RECHTBANK ASSEN
Sector strafrecht
Parketnummer: 19.810183-06
Uitspraak van de Meervoudige kamer d.d. 27 mei 2011 in de zaak van het openbaar ministerie tegen:
[naam veroordeelde]
geboren te [geboorteplaats] op [datum] 1948,
wonende te [adres] veroordeelde.
1.1. De officier van justitie heeft op 15 december 2008 een ontnemingsvordering ter terechtzitting ingediend die ertoe strekt dat de rechtbank het bedrag vaststelt waarop het door veroordeelde wederrechtelijk verkregen voordeel als bedoeld in artikel 36e lid 4 Wetboek van Strafrecht wordt geschat en dat aan veroordeelde de verplichting wordt opgelegd tot betaling aan de Staat van het geschatte voordeel tot een bedrag van € 3.907.158,00.
1.2. De rechtbank heeft kennis genomen van de stukken.
1.3. In deze zaak heeft een schriftelijke uitwisseling van standpunten met betrekking tot de ontnemingsvordering plaatsgehad.
1.4. De officier van justitie, de veroordeelde en zijn raadsman, mr. R. Zilver, advocaat te Utrecht, zijn laatstelijk gehoord ter openbare terechtzitting van 15 april 2011.
De rechtbank ontleent na te noemen schatting van het wederrechtelijk verkregen voordeel als bedoeld in artikel 36e Wetboek van Strafrecht aan de volgende bewijsmiddelen welke, zakelijk weergegeven, onder meer inhouden:
3.1. Het Gerechtshof te Leeuwarden heeft bij arrest van 28 juni 2007 bewezen verklaard dat veroordeelde heeft deelgenomen aan een criminele organisatie die onder andere tot doel had het telen, bereiden en bewerken van hennep (feit 1) en dat hij met anderen hennep heeft geteeld in de periode van 1 januari 2006 tot en met 5 september 2006 (feit 2). Het Hof heeft veroordeelde daarvoor straf opgelegd. Het Hof heeft daarbij veroordeelde van een deel van het ten laste gelegde vrijgesproken.
Gelet op het arrest Geerings is van belang dat veroordeelde bij beide ten laste gelegde feiten is vrijgesproken met betrekking tot de periode liggend vóór 1 januari 2006. Voorts is veroordeelde vrijgesproken van het onder 1 ten laste gelegde verkopen en afleveren.
Onder 2 was het verkopen niet ten laste gelegd.
De ontnemingsvordering is gebaseerd op de winst gemaakt met de verkoop van hennep.
De vraag rijst of, gelet op deze gedeeltelijke vrijspraak, een ontnemingsvordering terzake van verkopen van hennep mogelijk is. De rechtbank is van oordeel dat dit het geval is. Alleen indien er sprake is van vrijspraak van (een deel van) het ten laste gelegde, brengt het arrest Geerings met zich mee dat ter zake van dit onderdeel geen ontneming meer kan volgen. Het verkopen van hennep is onder 2 niet ten laste gelegd, zodat veroordeelde van het verkopen van hennep niet is vrijgesproken. Voorst kan het verkopen van hennep worden aangemerkt als een soortgelijk feit van het wel bewezen geachte feit 2, het telen van hennep.
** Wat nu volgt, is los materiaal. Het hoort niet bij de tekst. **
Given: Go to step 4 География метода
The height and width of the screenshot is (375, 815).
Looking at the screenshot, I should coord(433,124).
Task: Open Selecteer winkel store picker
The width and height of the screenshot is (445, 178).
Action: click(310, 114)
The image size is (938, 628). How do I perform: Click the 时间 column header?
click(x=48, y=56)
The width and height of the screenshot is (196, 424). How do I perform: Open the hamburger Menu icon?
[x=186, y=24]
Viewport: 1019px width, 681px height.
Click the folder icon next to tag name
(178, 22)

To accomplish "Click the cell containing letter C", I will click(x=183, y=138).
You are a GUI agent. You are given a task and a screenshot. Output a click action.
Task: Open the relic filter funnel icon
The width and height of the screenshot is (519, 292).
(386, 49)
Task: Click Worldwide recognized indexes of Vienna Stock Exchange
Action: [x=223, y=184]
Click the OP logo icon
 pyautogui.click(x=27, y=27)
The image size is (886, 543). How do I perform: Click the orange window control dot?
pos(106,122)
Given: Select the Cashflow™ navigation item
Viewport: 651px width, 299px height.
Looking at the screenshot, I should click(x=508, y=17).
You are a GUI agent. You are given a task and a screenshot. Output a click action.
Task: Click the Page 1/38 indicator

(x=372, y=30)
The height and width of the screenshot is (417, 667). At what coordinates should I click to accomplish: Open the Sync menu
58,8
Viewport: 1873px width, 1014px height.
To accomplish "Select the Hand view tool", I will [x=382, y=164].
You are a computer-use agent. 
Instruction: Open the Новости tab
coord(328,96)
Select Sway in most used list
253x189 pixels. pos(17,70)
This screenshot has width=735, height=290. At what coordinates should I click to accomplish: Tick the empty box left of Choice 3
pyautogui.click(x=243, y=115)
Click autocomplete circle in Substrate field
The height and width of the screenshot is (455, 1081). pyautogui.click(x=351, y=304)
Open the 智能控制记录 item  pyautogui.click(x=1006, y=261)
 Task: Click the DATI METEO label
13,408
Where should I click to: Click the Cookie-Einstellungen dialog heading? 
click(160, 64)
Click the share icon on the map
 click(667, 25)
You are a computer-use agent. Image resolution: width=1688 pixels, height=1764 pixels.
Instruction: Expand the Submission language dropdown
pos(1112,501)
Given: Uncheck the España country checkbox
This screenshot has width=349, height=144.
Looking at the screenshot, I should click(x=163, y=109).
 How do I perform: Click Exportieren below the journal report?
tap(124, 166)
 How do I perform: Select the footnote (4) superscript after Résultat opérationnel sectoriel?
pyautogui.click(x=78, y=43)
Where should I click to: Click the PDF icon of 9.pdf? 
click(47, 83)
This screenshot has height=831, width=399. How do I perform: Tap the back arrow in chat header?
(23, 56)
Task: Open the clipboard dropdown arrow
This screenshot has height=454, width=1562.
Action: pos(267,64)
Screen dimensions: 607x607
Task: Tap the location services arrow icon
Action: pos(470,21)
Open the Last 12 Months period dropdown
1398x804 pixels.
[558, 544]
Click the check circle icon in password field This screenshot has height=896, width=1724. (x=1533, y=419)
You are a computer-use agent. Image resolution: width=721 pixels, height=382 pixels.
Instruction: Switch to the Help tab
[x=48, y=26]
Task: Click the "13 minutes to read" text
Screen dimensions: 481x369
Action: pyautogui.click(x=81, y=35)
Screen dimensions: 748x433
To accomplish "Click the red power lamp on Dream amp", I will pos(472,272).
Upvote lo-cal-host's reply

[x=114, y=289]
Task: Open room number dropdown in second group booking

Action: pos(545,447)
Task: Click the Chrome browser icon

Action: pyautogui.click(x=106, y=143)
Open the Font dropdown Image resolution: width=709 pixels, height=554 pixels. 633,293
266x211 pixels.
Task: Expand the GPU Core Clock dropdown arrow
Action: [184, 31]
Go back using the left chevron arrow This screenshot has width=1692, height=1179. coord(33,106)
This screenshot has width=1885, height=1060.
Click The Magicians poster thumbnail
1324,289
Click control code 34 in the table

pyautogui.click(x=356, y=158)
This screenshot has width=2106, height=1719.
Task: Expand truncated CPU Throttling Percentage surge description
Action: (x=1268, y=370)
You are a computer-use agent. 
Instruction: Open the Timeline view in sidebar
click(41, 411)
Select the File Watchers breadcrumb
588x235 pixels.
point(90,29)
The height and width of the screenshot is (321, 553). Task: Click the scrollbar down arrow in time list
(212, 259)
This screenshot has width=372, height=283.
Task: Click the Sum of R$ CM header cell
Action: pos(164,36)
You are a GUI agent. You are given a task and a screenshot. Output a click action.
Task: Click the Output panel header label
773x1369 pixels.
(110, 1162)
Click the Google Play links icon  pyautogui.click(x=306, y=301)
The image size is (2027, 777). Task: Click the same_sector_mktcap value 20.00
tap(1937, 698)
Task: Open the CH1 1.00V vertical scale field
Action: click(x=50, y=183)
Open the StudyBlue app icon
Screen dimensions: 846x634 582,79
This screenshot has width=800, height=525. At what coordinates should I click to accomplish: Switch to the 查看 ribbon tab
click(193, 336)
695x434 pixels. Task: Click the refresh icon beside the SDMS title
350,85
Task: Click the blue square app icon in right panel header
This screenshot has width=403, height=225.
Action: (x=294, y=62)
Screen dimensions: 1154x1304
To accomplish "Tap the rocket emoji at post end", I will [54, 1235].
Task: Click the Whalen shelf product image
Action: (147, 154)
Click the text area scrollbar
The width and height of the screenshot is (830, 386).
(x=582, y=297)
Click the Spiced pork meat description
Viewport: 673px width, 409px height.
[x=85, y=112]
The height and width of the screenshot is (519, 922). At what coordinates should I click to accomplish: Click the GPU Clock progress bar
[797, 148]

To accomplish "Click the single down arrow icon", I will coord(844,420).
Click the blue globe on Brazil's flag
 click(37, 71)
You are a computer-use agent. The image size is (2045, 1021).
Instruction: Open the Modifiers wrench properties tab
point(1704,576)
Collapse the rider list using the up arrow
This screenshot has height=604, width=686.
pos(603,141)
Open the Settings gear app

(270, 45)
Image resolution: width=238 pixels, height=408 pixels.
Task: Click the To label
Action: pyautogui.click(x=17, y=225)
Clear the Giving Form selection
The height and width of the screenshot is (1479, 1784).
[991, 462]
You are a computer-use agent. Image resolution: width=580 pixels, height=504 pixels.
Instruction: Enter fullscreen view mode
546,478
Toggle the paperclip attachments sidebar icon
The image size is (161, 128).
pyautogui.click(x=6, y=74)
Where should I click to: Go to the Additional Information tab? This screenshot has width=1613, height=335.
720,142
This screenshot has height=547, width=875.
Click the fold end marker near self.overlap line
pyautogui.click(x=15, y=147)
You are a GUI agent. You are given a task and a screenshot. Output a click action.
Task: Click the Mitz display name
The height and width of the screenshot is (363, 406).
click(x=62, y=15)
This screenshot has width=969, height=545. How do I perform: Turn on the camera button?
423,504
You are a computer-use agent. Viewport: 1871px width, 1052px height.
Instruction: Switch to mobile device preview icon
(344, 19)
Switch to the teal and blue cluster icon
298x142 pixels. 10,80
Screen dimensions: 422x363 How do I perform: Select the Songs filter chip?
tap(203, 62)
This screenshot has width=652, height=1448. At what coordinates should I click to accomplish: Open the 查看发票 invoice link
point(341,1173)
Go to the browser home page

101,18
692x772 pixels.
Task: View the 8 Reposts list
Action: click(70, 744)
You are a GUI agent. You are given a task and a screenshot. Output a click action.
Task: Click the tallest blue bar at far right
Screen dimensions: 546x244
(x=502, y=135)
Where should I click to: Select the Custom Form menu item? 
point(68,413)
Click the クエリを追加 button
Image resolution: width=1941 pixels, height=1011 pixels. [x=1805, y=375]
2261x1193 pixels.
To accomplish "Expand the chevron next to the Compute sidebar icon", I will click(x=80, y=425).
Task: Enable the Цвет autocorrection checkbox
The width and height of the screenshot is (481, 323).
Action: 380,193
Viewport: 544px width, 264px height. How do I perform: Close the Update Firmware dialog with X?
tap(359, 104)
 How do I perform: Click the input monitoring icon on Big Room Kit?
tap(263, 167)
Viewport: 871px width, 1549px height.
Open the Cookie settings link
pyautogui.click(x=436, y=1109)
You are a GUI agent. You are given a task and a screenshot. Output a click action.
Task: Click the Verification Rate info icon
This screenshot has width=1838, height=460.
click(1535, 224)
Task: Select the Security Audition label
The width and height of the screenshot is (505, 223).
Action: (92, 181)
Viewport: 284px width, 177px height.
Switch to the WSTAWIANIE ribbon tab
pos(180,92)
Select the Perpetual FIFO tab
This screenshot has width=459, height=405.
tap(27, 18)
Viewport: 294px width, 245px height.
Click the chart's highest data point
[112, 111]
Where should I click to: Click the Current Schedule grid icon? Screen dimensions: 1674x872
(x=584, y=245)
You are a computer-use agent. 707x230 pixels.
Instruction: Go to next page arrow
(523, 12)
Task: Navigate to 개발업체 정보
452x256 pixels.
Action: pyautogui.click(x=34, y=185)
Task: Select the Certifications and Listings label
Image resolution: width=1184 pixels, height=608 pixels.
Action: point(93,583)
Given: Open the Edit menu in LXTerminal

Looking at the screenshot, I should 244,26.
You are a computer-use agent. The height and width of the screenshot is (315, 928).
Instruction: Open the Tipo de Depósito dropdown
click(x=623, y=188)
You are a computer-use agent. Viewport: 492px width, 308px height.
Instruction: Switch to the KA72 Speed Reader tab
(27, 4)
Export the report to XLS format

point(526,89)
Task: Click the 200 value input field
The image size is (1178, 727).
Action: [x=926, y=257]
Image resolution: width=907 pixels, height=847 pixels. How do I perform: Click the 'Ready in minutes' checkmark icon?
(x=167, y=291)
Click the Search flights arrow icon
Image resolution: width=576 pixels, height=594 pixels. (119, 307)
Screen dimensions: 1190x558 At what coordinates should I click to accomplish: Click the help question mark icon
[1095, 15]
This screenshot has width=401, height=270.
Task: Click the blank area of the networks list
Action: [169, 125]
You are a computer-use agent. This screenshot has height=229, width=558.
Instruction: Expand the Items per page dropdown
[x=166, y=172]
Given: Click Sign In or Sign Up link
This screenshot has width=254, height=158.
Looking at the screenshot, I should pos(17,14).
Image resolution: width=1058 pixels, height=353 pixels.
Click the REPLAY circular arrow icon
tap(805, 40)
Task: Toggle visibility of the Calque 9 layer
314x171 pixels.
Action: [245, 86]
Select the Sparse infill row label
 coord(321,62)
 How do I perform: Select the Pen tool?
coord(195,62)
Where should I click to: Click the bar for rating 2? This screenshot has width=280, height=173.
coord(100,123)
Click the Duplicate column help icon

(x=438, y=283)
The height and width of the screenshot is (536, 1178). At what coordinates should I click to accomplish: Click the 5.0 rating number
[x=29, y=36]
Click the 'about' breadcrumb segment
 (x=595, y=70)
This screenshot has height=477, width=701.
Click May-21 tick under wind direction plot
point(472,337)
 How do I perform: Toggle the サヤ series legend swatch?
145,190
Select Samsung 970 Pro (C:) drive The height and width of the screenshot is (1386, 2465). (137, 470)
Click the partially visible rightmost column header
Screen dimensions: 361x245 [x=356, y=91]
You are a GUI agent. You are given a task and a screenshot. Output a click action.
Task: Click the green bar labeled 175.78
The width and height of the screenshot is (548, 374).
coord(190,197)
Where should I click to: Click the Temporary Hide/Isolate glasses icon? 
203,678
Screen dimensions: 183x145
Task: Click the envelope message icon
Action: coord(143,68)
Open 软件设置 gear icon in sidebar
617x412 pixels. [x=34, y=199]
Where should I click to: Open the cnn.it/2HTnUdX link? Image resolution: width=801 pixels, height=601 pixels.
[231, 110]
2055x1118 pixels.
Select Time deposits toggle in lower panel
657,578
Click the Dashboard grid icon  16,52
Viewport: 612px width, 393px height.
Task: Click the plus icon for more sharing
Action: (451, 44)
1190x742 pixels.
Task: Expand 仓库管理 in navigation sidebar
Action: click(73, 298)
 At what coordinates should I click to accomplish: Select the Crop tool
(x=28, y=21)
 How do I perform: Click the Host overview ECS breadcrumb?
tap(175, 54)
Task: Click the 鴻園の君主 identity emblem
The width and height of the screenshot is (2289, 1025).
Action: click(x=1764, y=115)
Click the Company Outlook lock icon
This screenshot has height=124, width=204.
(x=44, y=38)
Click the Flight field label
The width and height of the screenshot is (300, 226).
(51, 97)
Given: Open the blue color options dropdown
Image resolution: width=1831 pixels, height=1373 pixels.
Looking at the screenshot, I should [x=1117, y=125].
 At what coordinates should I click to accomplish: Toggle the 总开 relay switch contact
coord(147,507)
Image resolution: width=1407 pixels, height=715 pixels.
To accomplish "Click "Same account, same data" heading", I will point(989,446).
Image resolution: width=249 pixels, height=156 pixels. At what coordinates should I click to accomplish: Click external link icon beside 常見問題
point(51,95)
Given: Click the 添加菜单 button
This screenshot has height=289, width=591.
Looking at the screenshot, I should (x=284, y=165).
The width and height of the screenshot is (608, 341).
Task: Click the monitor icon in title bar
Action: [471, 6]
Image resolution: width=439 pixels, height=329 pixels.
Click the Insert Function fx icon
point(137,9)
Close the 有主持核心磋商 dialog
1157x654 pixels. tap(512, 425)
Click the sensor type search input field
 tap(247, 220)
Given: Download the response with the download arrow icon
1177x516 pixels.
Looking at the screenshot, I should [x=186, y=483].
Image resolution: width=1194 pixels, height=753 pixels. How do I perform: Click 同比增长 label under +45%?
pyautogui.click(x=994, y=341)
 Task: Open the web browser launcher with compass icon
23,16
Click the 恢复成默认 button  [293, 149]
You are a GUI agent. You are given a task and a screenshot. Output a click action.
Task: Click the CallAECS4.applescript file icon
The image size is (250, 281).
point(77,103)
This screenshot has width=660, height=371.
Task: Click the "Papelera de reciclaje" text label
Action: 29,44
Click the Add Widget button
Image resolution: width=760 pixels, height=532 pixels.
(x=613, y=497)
Het Hof heeft de periode waarover veroordeelde zich heeft beziggehouden met het telen van hennep beperkt tot de periode van 1 januari 2006 tot september 2006 en veroordeelde van de periode daarvoor vrijgesproken. De rechtbank acht het in overeenstemming met het arrest Geerings dat de ontneming met betrekking tot de verkoop eveneens wordt beperkt tot die periode.
Namens veroordeelde is aangevoerd dat, nu het Hof slechts bewezen heeft verklaard dat veroordeelde een hoeveelheid van ongeveer 27.360 hennepplanten heeft geteeld, de ontnemingsvordering niet van een hoger aantal uit mag gaan.
Aan veroordeelde is op dit punt ten laste gelegd: "een hoeveelheid van (in totaal tenminste) ongeveer 27.360 hennepplanten, althans een groot aantal, althans meer dan 30 gram" Er is naar het oordeel van de rechtbank geen sprake van een -gedeeltelijke- vrijspraak op dit punt. Veroordeelde is wat betreft de hoeveelheid hennep veroordeeld voor hetgeen ten laste is gelegd. Een beroep op het arrest Geerings is op dit punt niet aan de orde.
Uit de hiervoor aangehaalde bewijsmiddelen acht de rechtbank aannemelijk geworden dat veroordeelde voordeel heeft gehad uit de verkoop van de geteelde hennepplanten. Gelet op hetgeen het Hof bewezen heeft verklaard heeft veroordeelde voordeel verkregen uit de baten van soortgelijke feiten als onder 2 bewezen is verklaard.
De rechtbank schat dat voordeel op een bedrag van 2.679.614 euro.
4. Berekening van het wederechtelijk verkregen voordeel
4.1 Het aantal planten en oogsten
Bij de berekening van het wederrechtelijk verkregen voordeel gaat de rechtbank uit van 1 gerealiseerde oogst in 2006 voor beide kasgedeelten vóór de inval in de kas. De rechtbank acht het onaannemelijk dat de in de voorste kas aangetroffen planten de eerste kweek in dit gedeelte in 2006 zou zijn geweest.
In de voorste kas werden op 5 september 2006 24.960 planten aangetroffen. Aannemelijk is dat ook de eerdere oogst in de voorste kas uit dit aantal planten heeft bestaan.
De oppervlakte van de voorste kas bedroeg 2.432 m2. Per m2 bedroeg het aantal planten derhalve (afgerond) 10.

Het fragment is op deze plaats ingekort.